Causes of Breast Pain
There are a number of different reasons why you may experience breast pain. FamilyDoctor.org indicates that breast pain is most common in women during their childbearing years and is rarely seen in older women. Water retention and hormonal changes that occur during your period may lead to breast pain. Pregnancy, injury, infection, breastfeeding and breast cancer can also cause you to experience pain in your breasts.

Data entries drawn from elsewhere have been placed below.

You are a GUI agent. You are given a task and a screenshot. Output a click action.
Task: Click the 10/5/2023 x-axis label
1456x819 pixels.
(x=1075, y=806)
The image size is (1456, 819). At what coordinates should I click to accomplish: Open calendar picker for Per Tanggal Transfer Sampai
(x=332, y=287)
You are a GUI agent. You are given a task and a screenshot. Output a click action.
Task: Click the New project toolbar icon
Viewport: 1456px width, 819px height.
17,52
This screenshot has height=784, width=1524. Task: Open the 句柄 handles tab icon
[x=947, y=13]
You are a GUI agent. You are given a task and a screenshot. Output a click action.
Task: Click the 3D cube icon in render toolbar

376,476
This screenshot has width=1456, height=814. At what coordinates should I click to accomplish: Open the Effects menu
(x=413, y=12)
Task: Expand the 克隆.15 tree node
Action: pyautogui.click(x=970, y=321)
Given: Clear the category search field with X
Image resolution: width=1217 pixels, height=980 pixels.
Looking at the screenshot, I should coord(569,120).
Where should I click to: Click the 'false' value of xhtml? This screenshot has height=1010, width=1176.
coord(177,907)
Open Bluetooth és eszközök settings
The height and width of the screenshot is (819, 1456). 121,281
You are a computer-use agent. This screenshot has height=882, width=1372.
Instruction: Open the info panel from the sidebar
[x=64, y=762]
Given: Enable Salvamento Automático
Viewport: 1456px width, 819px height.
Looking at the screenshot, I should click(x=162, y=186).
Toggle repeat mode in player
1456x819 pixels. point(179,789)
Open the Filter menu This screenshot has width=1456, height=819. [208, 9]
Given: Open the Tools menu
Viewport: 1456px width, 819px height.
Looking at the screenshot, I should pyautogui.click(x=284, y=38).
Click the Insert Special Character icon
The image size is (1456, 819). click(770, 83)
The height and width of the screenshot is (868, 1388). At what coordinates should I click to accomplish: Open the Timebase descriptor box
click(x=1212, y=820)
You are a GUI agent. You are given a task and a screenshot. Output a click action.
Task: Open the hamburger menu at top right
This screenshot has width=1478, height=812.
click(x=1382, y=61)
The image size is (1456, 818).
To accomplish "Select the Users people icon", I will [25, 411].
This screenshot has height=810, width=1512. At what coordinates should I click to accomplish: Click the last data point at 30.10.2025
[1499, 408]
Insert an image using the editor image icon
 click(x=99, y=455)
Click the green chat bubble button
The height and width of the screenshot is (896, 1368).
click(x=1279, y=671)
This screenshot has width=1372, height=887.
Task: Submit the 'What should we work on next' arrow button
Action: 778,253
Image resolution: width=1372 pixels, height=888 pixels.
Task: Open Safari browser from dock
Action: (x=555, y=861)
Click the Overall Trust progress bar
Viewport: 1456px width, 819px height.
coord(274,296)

Traditional Treatment of Breast Pain
A physical examination as well as a medical history can help to determine the cause of your breast pain. For younger women -- under the age of 35 without any lumps in your breasts -- your doctor may decide against further testing. If your doctor finds a lump or if you are other the age of 35, additional testing, including mammograms, sonograms or a biopsy, may be ordered. Treatment for breast pain may include wearing a supportive bra, over-the-counter pain medication or prescription pain medication for severe pain. Your doctor may also recommend avoiding salt and caffeine, taking vitamin E, taking a vitamin B-6 supplement or the use of a diuretic to help reduce water retention.
Vitamin E and Breast Pain
Vitamin E is fat-soluble vitamin that serves as an antioxidant. Antioxidant properties can help protect your body's tissues, including breast tissues, from damage that occurs as the results of free radicals. Vitamin E can also help reduce inflammation that cause pain and tenderness in your breasts. This vitamin allows your body to secrete cytokines, which help to repair damaged or injured tissues. Vitamin E may also be able to help reduce the amount of time you have breast pain, since vitamin E is known to help speed up the healing process. Two studies conducted in the 1980s indicated that vitamin E can help treat benign breast conditions, such as cystic breast diseases that may lead to breast pain. A 1980 study in "The Journal of the American Medical Association," indicated that vitamin E was able to help reduce pain and tenderness associated with cystic breast disease. In a 1985 double-blind study published in the "Surgery," 75 women with benign breast disease were treated with vitamin E or placebo. The 37 women who received vitamin E had a significant decrease in premenstrual breast pain.
Vitamin E Dosage
To gain the antioxidant and anti-inflammatory benefits of vitamin E, follow the recommended dietary allowances, or RDAs. For females between the ages of 9 and 13 years old, the RDA of vitamin E is 11 mg. For adult women over the age of 14 the RDA of vitamin E is 15 mg. For women over the age of 14 who are lactating, 19 mg is recommended daily. Sources of vitamin E include olive oil, corn, soy, wheat germ, kiwi, mango, tomato, peanuts, spinach, almonds, peanuts and broccoli. Vitamin E can also be supplemented at the recommendation of your doctor.